EXERCISE OBJECTIVE: Tell how many lines in the data below include the word "Viewport". The answer is the number only.

RECORDS SHOWN:
== Segment start ==

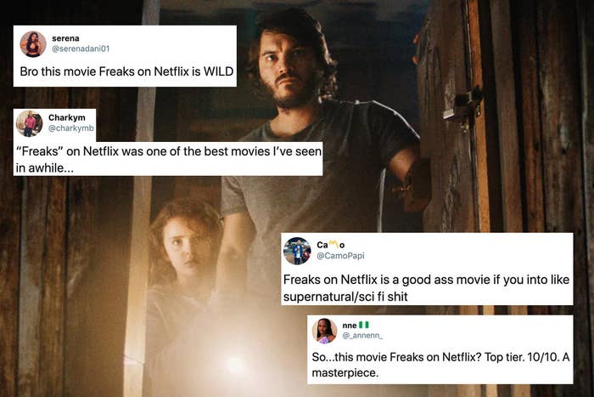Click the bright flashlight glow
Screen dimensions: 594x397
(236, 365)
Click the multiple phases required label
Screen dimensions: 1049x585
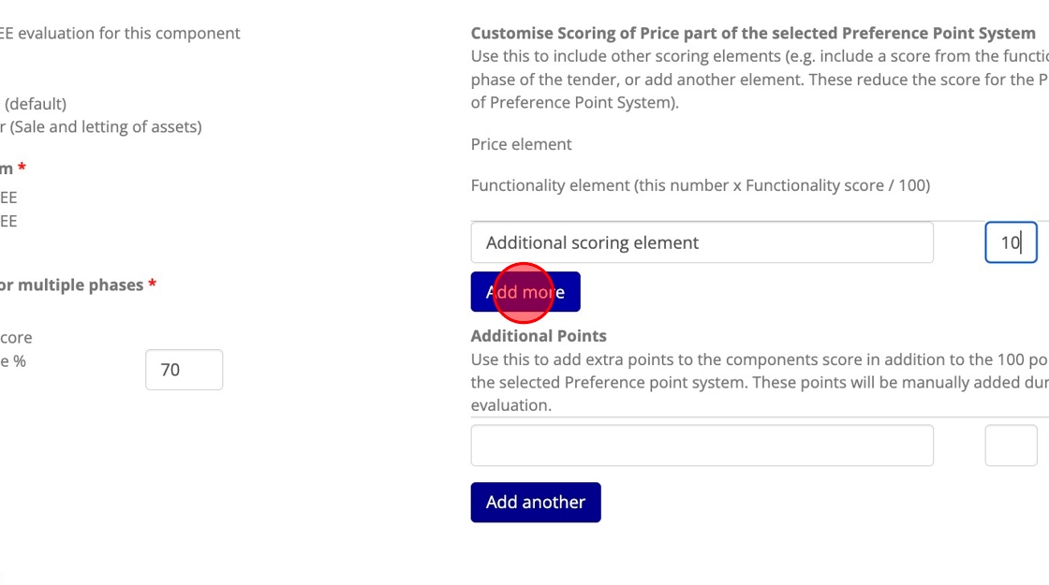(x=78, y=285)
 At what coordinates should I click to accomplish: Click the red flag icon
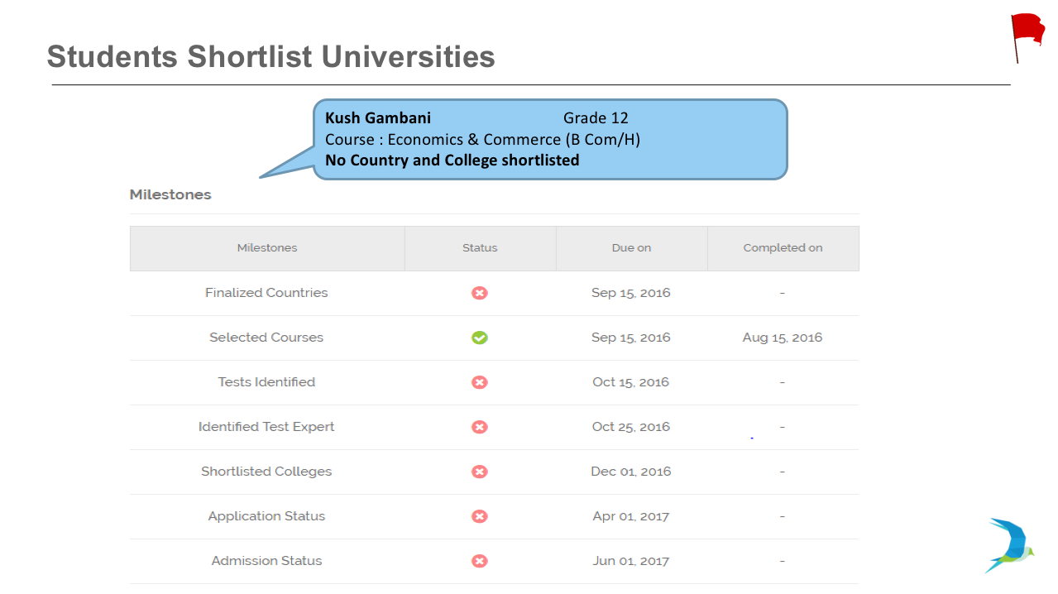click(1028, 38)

== Segment end ==
== Segment start ==

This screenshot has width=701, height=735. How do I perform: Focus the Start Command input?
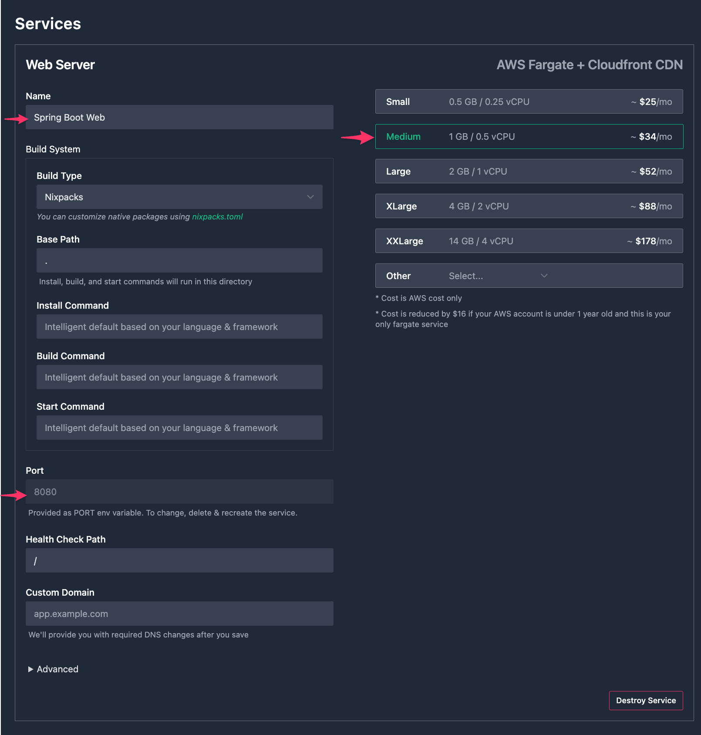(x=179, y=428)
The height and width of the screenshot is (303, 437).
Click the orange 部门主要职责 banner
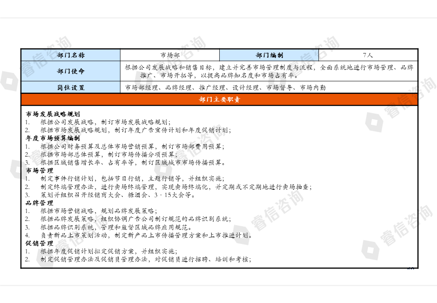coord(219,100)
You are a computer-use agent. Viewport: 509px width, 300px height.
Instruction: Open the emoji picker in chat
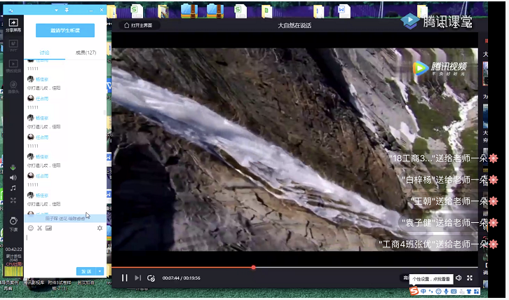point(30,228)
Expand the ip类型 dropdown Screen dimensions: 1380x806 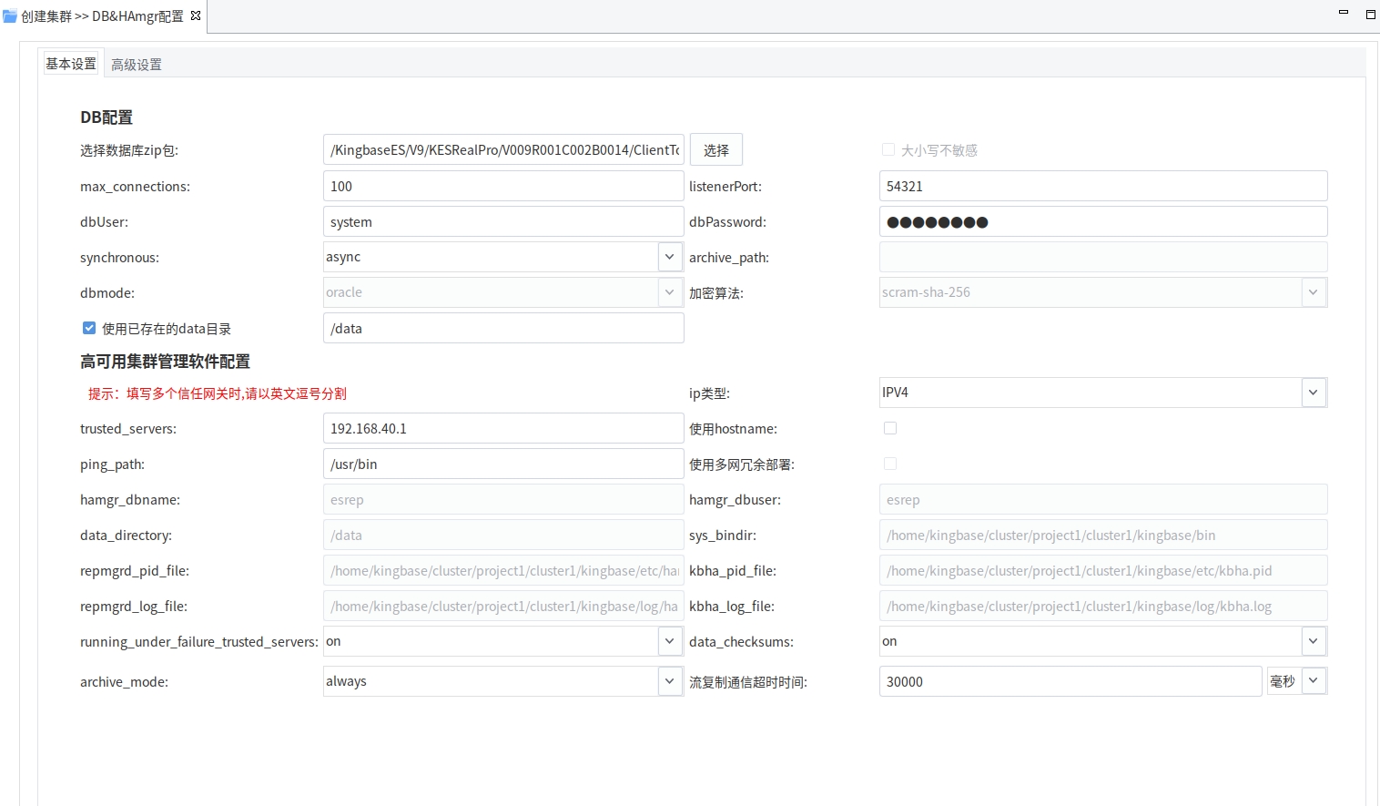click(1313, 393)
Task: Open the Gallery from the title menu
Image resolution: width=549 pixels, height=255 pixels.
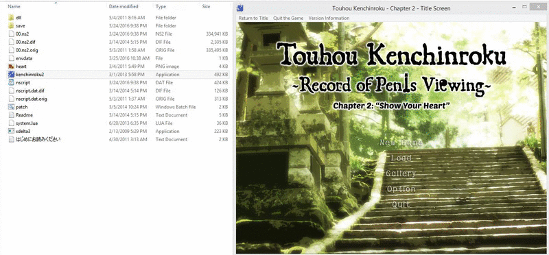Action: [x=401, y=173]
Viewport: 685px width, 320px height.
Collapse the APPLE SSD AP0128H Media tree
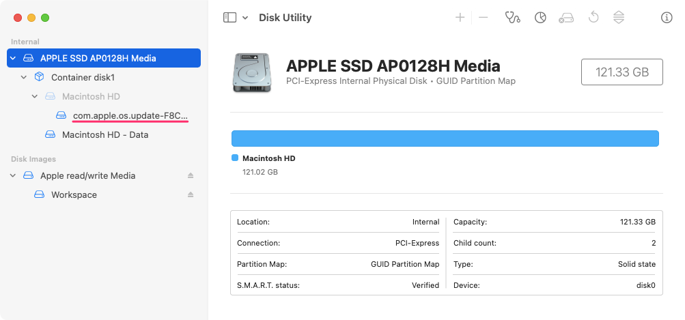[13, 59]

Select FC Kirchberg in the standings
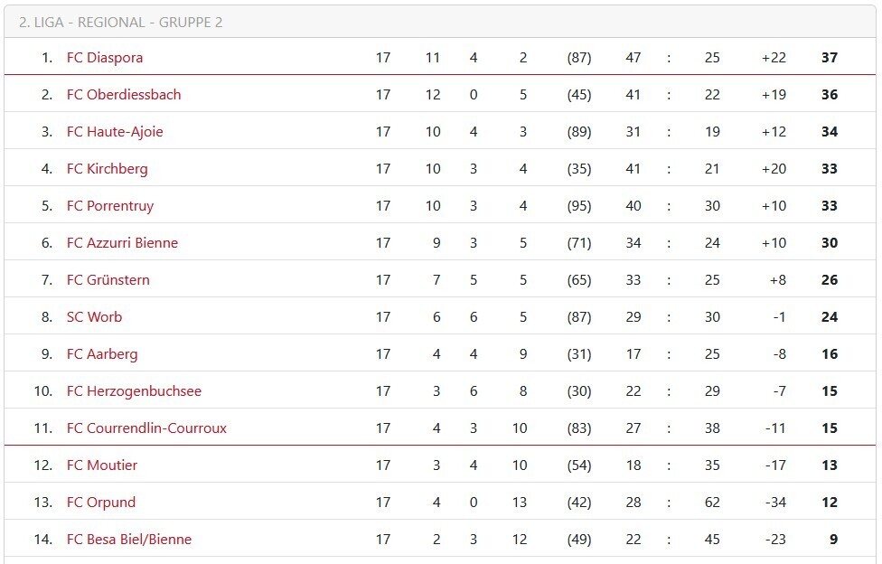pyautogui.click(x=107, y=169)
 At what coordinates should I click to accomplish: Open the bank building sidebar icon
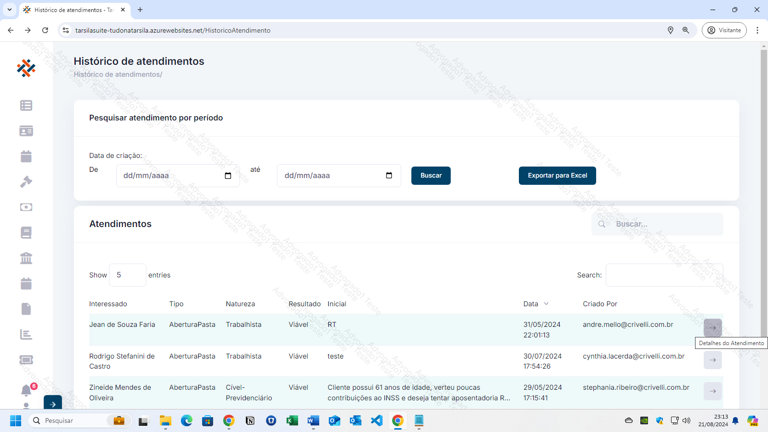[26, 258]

== Segment end ==

RESULT: 2